Вэнь был маленького роста, коренастый, с большими руками и ногами, с крупными зубами. Как и Бин, он происходил из семьи высокопоставленных чиновников. Он засучивал рукава, подворачивал штанины и носил соломенные сандалии, как крестьянин, чтобы быть похожим на образцового юношу с плакатов. Однажды он сказал мне, что возвращается в Ниннань, чтобы «перевоспитываться» дальше. Когда я спросила, зачем ему это, он без лишних раздумий ответил: «Как зачем? Чтобы следовать за Председателем Мао. Я ведь «красный охранник» Председателя Мао». Я онемела от изумления. Я — то полагала, что люди пользуются этим жаргоном только в официальной обстановке. Кроме того, он не придал своему лицу обязательного в таких случаях торжественного выражения. Непринужденный тон свидетельствовал об искренности его слов.
Образ мыслей Вэня не оттолкнул меня от него. «Культурная революция» научила меня делить людей не по их убеждениям, а по тому, способны ли они на жестокость и подлость. Я знала, что Вэнь приличный человек, и когда захотела навсегда выбраться из Ниннаня, то обратилась за помощью именно к нему.
В Ниннане я отсутствовала больше двух месяцев. Это не запрещалось никакими правилами, но режим располагал мощным оружием, гарантировавшим, что рано или поздно я вернусь в горы: меня выписали из Чэнду и прописали в деревню, и, оставаясь в городе, я не могла получать продовольственных и других пайков. Какое — то время я жила на пайки своих родственников, но это не могло длиться вечно. Я поняла, что должна перенести прописку в какое — нибудь место поблизости от Чэнду.
Сам город Чэнду не обсуждался, потому что менять сельскую прописку на городскую никому не разрешалось. Людям из горного района с суровыми условиями жизни также запрещалось прописываться в плодородном месте вроде Чэндуской равнины. Однако существовала лазейка: нам дозволялось переехать к родственникам, готовым нас принять. Таких родственников можно было изобрести, потому что никто не стал бы проверять всю родню, столь многочисленную у китайцев.

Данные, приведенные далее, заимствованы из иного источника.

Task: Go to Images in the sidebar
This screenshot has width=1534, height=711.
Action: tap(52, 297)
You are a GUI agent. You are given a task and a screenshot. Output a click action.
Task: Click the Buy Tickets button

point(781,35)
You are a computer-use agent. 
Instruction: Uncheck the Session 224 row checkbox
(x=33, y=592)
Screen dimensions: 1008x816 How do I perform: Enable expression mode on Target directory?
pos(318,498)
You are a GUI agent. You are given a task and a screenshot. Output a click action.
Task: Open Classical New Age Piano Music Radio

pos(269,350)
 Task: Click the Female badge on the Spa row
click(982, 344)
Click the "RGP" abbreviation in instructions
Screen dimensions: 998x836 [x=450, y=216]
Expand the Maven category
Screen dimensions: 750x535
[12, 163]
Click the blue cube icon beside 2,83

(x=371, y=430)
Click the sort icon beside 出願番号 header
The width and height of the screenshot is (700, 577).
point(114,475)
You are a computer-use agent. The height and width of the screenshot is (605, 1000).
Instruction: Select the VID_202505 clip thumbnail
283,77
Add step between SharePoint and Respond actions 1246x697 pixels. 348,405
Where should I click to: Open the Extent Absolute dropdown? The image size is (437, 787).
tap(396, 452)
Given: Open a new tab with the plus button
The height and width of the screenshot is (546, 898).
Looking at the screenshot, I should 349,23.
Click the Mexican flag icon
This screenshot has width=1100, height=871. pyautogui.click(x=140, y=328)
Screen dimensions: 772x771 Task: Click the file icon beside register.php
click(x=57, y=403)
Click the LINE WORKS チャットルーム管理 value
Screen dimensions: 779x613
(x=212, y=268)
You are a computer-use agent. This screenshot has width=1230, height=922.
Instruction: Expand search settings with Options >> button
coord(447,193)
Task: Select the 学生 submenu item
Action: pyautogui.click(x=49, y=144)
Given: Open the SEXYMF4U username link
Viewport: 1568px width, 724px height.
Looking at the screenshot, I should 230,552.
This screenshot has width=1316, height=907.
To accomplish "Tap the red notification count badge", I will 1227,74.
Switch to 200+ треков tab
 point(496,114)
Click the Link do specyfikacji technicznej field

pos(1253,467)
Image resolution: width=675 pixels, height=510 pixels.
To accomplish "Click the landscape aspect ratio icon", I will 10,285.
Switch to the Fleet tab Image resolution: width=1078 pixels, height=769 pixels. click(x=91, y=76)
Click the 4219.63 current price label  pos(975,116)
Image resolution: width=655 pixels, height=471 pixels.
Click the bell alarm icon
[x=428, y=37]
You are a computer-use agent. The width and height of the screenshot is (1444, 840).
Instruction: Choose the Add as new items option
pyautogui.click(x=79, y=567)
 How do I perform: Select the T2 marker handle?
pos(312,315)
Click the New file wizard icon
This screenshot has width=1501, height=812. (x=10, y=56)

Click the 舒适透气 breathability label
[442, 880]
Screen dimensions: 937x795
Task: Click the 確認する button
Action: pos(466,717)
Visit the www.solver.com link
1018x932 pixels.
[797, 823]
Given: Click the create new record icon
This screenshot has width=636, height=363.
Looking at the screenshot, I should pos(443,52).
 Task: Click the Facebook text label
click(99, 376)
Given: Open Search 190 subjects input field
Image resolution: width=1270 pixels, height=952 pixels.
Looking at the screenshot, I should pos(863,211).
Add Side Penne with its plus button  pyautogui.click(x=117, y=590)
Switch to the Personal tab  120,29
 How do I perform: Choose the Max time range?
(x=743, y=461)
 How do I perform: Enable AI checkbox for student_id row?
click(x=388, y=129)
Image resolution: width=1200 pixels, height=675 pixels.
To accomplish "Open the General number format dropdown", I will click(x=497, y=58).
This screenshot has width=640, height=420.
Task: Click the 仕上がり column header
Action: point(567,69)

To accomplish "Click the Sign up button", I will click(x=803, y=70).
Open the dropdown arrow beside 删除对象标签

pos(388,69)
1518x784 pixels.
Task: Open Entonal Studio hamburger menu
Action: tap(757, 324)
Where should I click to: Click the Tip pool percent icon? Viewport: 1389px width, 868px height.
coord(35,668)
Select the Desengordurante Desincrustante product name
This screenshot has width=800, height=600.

Переезд я обдумывала с Нана, близкой подругой, которая только что вернулась из Ниннаня и тоже не желала туда возвращаться. Мы включили в план и мою сестру, все еще остававшуюся в Ниннане. Для изменения прописки нам в первую очередь требовалось три письма: одно от коммуны, о том, что она принимает нас по рекомендации своего члена — нашего родственника; второе из уезда, где находилась коммуна, подтверждающее содержание первого письма; и третье из Сычуаньского управления по делам молодежи, с разрешением изменить место прописки. С тремя этими письмами в руках нам следовало вернуться в наши ниннаньские сельскохозяйственные бригады и получить от них «добро». Только тогда чиновник в уезде Ниннань мог выдать нам документы, имеющие огромное значение для всякого китайского гражданина — наши регистрационные книжки, которые мы должны были вручить властям по новому месту прописки.
Малейшее отклонение от строгих государственных планов всегда влекло за собой такие трудности. И в большинстве случаев добавлялись непредвиденные осложнения. Пока я думала, как устроить переезд, центральное правительство ни с того ни с сего издало указ, который замораживал все изменения прописки по состоянию на 21 июня. Шла уже третья неделя мая. Было невозможно найти реального родственника, готового нас принять, и вовремя осуществить все требуемые процедуры.